EXERCISE GOAL
If a line below contains the string "Given", copy it out.

Recorded data

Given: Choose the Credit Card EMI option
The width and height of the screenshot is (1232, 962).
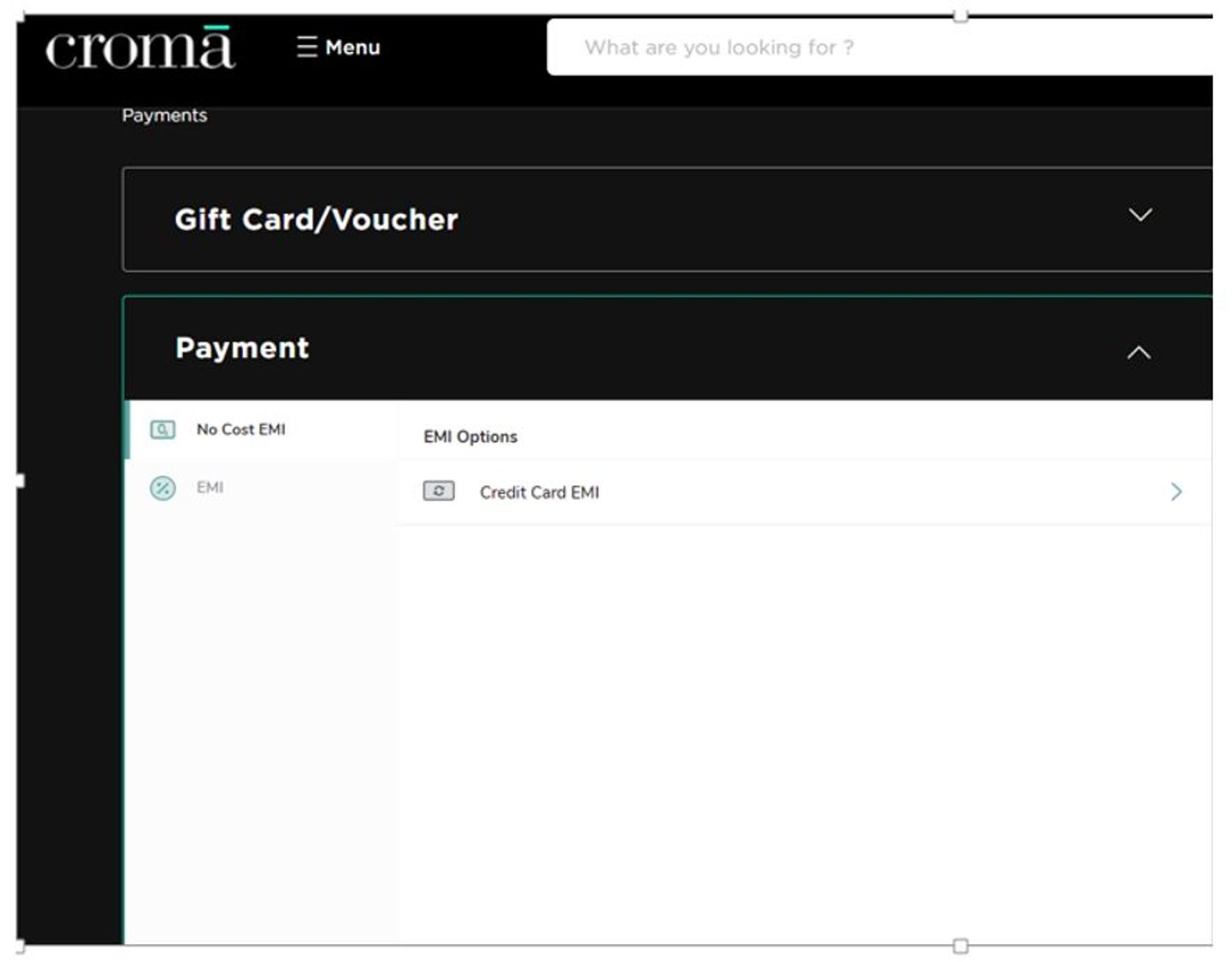Looking at the screenshot, I should (539, 493).
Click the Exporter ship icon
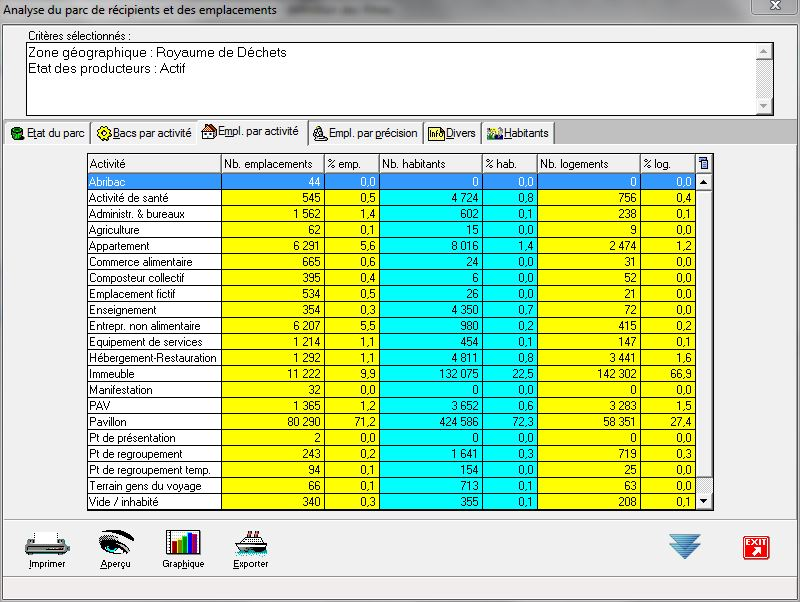Image resolution: width=800 pixels, height=602 pixels. coord(251,543)
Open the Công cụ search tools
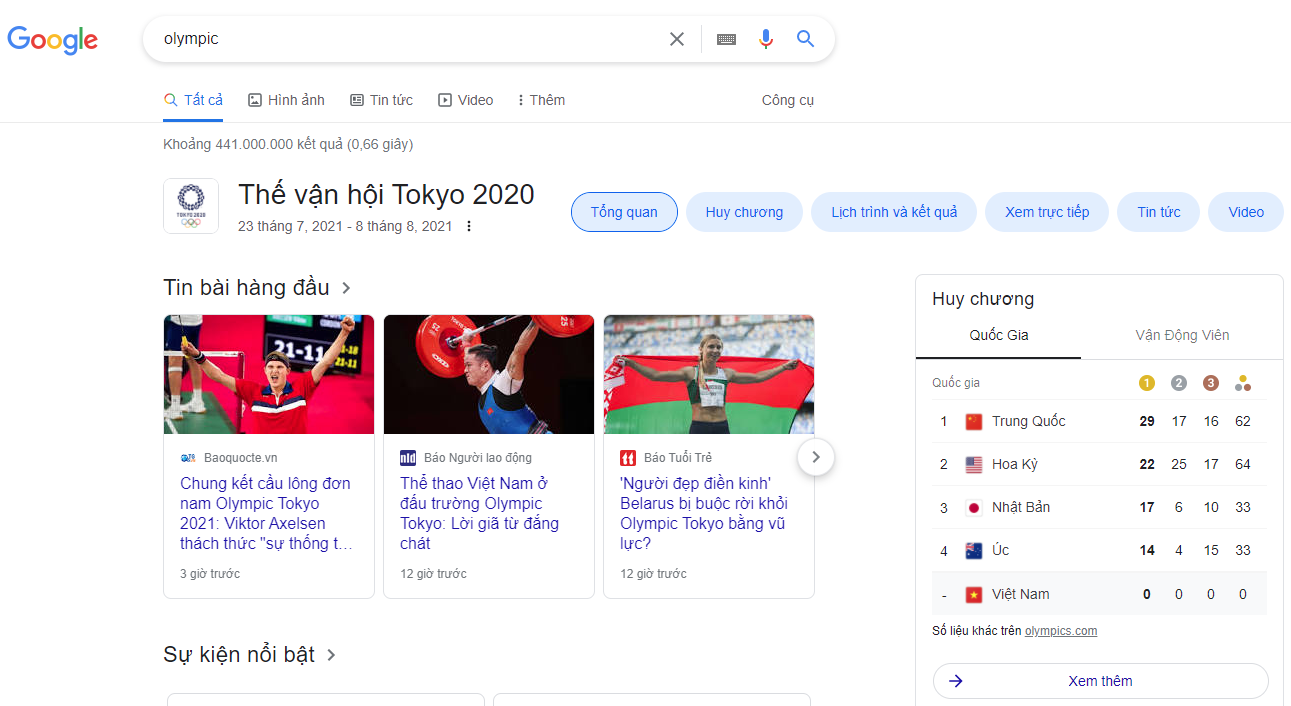This screenshot has height=706, width=1291. tap(788, 100)
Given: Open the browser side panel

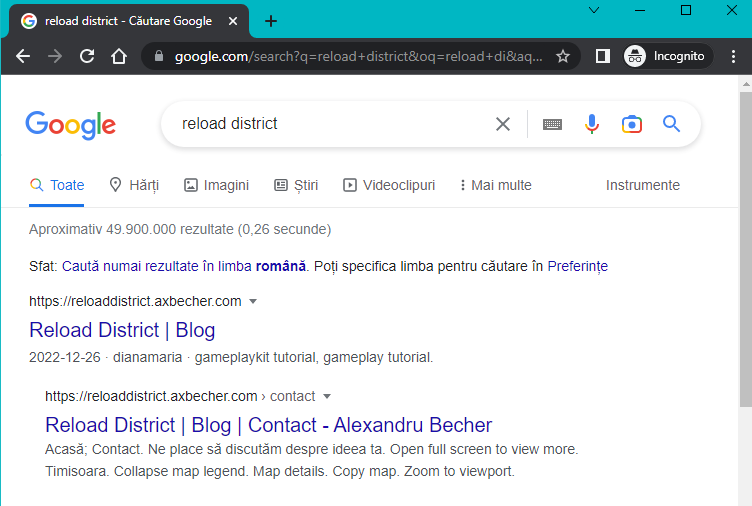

YOUR SOLUTION
Given: Choose the Credit Card EMI option
Given: Open the browser side panel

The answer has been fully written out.